Le corps de la Passion
Expériences religieuses et politiques d'une mystique au Liban
À Beyrouth, dans son appartement transformé en « église de maison », une mystique maronite appelée Catherine Fahmi incarne la Vierge et le Christ, et délivre des messages divins. Ce faisant, elle s'engage dans une expérience extrême comme si, par son corps, elle cherchait à transcender un ordre social et religieux dans lequel la femme demeure subalterne. Tous les mardis, et chaque Vendredi saint, entourée par de nombreux fidèles, elle impose son corps comme la scène d'une rencontre privilégiée entre les humains et le ciel, comme un lieu où Dieu et les saints parlent, bien plus encore, comme l'espace d'une possible régénération de la nation libanaise et de l'Église.
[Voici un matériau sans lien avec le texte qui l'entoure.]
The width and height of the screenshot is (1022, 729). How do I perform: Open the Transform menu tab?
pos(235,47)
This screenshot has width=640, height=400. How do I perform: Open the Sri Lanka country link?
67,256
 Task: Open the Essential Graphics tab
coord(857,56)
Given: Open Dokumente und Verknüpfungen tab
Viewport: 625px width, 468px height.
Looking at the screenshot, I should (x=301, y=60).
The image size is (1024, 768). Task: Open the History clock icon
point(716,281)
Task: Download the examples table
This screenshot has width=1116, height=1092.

Représentative d'un phénomène social, Catherine appartient à un réseau de mystiques chrétiennes qui a pris forme au début des années 1980, entre le Liban et la Syrie. À travers ce personnage singulier, Emma Aubin-Boltanski explore un faisceau d'enjeux politico-religieux : la problématique des chrétiens d'Orient, le thème de la mystique féminine et de ses contre-conduites face à l'institution ecclésiale, l'articulation entre eschatologies individuelle et collective et, enfin, la place et le rôle des images de dévotion dans l'expérience mystique.